My second day in Wien has started with me rising right when the breakfast finished, so I fished out a bottle of applejuice from the minibar and had it. Then arranged my plans for the day, which so far had been twisted out of their axe. Lets start with the deceiving Tiberius store, which promised „fashion&books” from the gay side of the town, and it opens at noon and discloses only CLOTHES! I don’t want clothes, I want a gay novel. I already finished Intimate Evil and I need my refil, and no, there’s no gay stuff in L’Évanguil du Satan... at least I don’t think so. Annoyed, I walked down to the Museum Quartier to take advantage of the 2x1 Leopold Museum and this KHM... and they don’t take credit cards! Only Maestro. Who in the fucking HELL has a Maestro card in Costa Rica? I so gara cry to Raiffeisen to make one for me, so I can spend in Wien. I’m beyond devastated. So I’ve got one Adult ticket with my very last 10€ in cash, because when I went for my dictionary, which I’ve got (9,20€ and lacks a fucking lot of words!) the bookstore, Libro (the Austrian counterpart of the Hungarian Libri, I believe) takes no creditcard! To say that I am horrified is an understatement. I mean, I would like to go live in Budapest again, get a job and the whole shebang, BUT my aunt and Jules insist that Wien is so much better and so much civilized, and so much classy, and beautiful... what do I do in a city that closes stores and restaurants at 19 hrs and doesn’t take creditcards? Carry cash and get home early?

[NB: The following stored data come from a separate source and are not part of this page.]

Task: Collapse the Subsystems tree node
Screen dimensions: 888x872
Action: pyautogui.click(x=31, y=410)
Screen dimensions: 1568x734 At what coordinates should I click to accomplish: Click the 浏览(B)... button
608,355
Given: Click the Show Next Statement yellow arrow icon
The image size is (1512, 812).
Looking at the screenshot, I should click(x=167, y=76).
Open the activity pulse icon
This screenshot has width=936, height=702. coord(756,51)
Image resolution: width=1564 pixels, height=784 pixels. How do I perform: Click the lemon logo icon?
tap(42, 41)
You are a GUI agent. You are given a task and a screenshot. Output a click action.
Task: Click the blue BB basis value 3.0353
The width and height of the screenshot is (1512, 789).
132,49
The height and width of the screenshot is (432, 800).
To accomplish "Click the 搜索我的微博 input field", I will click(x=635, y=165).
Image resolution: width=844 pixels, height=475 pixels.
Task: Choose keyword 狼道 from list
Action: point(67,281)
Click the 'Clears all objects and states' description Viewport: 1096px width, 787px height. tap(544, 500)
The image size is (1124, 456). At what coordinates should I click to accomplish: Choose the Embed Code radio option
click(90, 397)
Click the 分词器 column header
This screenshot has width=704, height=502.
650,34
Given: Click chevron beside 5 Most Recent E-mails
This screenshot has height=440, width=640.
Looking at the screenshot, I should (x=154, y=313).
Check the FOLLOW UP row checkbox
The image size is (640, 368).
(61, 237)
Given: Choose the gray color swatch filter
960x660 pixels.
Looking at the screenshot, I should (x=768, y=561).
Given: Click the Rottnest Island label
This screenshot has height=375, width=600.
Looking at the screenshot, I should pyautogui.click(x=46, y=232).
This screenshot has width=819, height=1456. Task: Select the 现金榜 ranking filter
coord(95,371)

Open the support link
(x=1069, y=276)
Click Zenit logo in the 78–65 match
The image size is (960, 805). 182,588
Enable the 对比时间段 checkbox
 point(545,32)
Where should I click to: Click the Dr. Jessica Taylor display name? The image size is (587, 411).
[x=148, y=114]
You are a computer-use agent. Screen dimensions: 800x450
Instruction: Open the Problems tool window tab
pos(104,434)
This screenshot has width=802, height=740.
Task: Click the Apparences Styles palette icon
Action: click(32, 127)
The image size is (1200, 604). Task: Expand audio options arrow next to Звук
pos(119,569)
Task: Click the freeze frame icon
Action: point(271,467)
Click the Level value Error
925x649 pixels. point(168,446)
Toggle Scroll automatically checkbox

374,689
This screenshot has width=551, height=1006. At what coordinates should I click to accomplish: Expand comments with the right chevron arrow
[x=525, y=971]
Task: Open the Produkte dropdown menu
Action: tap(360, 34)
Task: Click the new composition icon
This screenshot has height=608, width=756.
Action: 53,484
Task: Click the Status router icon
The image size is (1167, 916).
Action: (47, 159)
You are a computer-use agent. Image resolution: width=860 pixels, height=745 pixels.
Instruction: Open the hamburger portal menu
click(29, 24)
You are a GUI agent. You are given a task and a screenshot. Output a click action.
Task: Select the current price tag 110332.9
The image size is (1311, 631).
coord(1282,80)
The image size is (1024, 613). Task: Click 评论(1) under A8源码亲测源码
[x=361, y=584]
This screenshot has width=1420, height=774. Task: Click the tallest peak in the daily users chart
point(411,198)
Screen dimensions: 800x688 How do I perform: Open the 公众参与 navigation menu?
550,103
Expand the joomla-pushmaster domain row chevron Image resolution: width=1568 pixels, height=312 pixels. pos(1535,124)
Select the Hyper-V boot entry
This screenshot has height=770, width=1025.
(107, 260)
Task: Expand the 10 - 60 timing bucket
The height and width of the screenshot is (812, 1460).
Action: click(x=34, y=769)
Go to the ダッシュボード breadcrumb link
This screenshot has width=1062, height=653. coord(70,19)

Okay, give me five minutes to stop laughing histerically.
Thank you, I’m much better, yes.
So, back to the story. I go to the Museum that Doesn’t Take Credit Cards, and in the way there’s this little fair-like with wooden huts and lovely stuff to buy, including some exceedingly beautiful Murano Glass jewelry. I spend the last of my cash, go check the pictures, and though there are beautiful, and I have discovered that I LOVE Caravaggio (Michaelangelo Merini) and some other painters with names I can’t remember, but who have painted incredibly beautiful pieces, and I find miself in love with Tiziano, the painter... get „scolded” because I took a picture and the flash went off without being intended, I finally realize it would be good to put some solid food in my tummy and got to this luxuriant caffé inside the Museum. I hope there’s some wireless to come with the lunch, but they don’t even have the Käsesandwich I so clumsily tried to order (cheese sandwich. All the others didn’t sound nice enough for me). Okay, coke and truftorte. There is some kind of wireless too. One of the KHM with a killer signal quality and one other with the poorest signal quality in town. What the hell happened? Though both of them are open networks, the killer needs to connect with the network and that takes it so much time I would be waiting here until I become an ancient art piece myself. The other one is so poor it blinks: connected-disconnected-connected-disconnected. Nagi doesn’t like it, gets impatient and says: „Look buddy, make up your mind and when you meet MY standards and provide me with a DECENT stream, THEN I’ll consider to get connected”. Nagi is trying to compensate for the fact that he isn ’t Omi and it’s trying to prove to me that he’s worthy. The dear baby.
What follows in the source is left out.